The founders created a system of government in which it was assumed wicked men will always vie for power, and the best one can do is diffuse their influence. The cost of diffusion of power is that it diffuses the power of good men as well as bad. But if we are unwilling to allow Sotomayor to decide cases based on her view of the good unrestrained by the text, history, and structure of the Constitution, then we cannot allow Thomas to do so either.
Barry K. Arrington
Arrington Law Firm
Plano, TX
Randy E. Barnett responds:
In his letter responding to my review of Adrian Vermeule’s Common Law Constitutionalism, Barry Arrington writes, “Barnett’s suggestion that courts should add the unwritten natural law to the written Constitution as grounds for their decisions would be repugnant to the very power they purport to be exercising.” He provides no quotes from my review to support this characterization of my position. Happily for both of us, I neither suggested nor do I favor any such thing.
Instead, my view is that an understanding of natural rights is needed to explain why the Constitution is (or is not) morally legitimate, and therefore capable of producing positive laws that are binding in conscience on We the People. And an understanding of natural law is needed to appreciate why the nature of human flourishing makes it essential to legally recognize and protect our natural rights. In sum, natural rights define the boundaries within which each person is free to pursue the happiness or good life that is achieved by adhering to the natural law. And a written constitution that provides for mechanisms to effectively protect these rights is, therefore, conducive to achieving a good that is truly common to all.

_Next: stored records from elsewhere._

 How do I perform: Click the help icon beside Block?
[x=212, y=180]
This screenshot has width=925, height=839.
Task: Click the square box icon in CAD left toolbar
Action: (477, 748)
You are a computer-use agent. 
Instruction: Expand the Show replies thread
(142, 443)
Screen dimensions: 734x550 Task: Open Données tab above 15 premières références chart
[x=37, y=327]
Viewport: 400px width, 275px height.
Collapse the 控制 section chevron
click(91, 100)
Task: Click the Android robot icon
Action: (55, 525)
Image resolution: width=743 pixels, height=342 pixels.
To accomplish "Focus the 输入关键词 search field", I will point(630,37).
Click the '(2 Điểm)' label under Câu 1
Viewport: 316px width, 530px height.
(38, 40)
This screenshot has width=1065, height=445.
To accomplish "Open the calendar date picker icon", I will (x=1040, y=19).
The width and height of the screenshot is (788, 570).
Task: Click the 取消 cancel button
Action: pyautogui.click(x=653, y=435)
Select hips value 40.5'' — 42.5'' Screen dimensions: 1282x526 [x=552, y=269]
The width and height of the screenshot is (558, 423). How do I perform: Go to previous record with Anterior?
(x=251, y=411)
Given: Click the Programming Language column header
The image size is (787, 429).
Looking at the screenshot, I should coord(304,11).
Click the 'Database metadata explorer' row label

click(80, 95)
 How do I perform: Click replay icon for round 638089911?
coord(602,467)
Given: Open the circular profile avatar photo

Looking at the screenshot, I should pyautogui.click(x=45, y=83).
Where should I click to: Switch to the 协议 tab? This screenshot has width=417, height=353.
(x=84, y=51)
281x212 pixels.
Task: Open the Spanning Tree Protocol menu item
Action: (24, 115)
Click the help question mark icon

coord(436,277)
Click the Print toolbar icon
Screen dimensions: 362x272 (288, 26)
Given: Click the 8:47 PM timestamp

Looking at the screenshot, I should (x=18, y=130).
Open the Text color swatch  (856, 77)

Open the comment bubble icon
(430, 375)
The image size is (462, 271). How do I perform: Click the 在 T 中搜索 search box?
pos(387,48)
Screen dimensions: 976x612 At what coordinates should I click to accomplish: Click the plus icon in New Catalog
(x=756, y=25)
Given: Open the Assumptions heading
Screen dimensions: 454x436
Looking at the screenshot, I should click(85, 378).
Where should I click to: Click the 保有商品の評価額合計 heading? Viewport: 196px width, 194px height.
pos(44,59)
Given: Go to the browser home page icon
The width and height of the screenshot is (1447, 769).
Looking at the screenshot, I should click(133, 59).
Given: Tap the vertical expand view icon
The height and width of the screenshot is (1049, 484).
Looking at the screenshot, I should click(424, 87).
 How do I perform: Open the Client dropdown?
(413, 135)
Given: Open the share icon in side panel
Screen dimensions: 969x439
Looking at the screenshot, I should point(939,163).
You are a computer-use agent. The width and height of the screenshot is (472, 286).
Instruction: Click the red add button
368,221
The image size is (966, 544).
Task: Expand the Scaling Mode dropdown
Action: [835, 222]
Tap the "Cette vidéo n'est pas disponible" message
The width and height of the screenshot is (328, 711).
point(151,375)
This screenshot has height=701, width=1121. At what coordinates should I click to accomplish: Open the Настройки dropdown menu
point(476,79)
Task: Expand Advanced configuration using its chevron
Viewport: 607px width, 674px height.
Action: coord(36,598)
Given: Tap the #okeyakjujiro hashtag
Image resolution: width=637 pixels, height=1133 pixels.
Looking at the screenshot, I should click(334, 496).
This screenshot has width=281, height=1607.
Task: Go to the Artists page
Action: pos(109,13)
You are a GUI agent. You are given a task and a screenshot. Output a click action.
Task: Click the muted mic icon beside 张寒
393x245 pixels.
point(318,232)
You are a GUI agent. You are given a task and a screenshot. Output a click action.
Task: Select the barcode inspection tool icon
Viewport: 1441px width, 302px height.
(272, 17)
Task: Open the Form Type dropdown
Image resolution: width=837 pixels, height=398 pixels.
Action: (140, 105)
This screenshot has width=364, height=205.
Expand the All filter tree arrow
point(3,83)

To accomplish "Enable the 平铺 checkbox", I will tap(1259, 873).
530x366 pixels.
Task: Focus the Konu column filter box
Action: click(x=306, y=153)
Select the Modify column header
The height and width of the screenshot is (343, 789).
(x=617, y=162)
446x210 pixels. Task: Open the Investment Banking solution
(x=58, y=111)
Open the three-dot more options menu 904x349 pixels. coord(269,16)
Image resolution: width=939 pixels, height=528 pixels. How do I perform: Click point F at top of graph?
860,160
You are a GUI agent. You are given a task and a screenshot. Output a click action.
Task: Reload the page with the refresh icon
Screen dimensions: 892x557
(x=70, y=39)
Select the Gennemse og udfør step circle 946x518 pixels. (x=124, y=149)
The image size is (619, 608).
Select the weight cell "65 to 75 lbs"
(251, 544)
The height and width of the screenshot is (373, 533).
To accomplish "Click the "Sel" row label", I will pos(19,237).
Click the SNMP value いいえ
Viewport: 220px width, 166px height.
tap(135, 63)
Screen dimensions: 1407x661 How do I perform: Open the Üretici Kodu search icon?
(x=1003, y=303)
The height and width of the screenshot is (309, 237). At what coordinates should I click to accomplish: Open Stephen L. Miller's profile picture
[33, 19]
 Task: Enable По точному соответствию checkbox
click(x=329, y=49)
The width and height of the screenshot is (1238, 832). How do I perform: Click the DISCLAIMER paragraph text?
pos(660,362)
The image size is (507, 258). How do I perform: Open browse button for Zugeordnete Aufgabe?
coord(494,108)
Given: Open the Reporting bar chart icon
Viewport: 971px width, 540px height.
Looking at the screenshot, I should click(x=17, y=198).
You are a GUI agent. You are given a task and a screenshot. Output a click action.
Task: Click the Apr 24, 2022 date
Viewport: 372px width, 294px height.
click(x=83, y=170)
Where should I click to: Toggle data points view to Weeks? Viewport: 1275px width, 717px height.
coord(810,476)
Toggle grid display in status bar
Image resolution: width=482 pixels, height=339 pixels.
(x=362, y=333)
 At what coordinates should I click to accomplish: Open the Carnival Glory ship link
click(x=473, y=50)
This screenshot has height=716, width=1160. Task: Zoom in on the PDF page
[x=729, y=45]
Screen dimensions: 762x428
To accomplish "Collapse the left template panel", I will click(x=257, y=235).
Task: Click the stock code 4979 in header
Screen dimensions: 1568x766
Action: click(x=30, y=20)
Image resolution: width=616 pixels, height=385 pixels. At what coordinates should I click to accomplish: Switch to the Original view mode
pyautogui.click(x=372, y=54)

So, in my review, I wrote that “The protection of natural rights is essential to the achievement of the common good, not only because the good of individuals is an end in itself, but because such rights constrain the age-old sacrifice of the individual for the greater good.” Then in the very next sentence, I add: “How best to identify and protect these rights is a separate matter.” This is a complex subject that I do not address in my review. Nowhere in my review, or in my other writings, do I propose that judges “add the unwritten natural law to the written Constitution as ground for their decisions.” That just leaves Mr. Arrington’s praise for my having exposed “the considerable deficiencies of Adrian Vermeule’s ‘common good constitutionalism.’” For this compliment I thank him.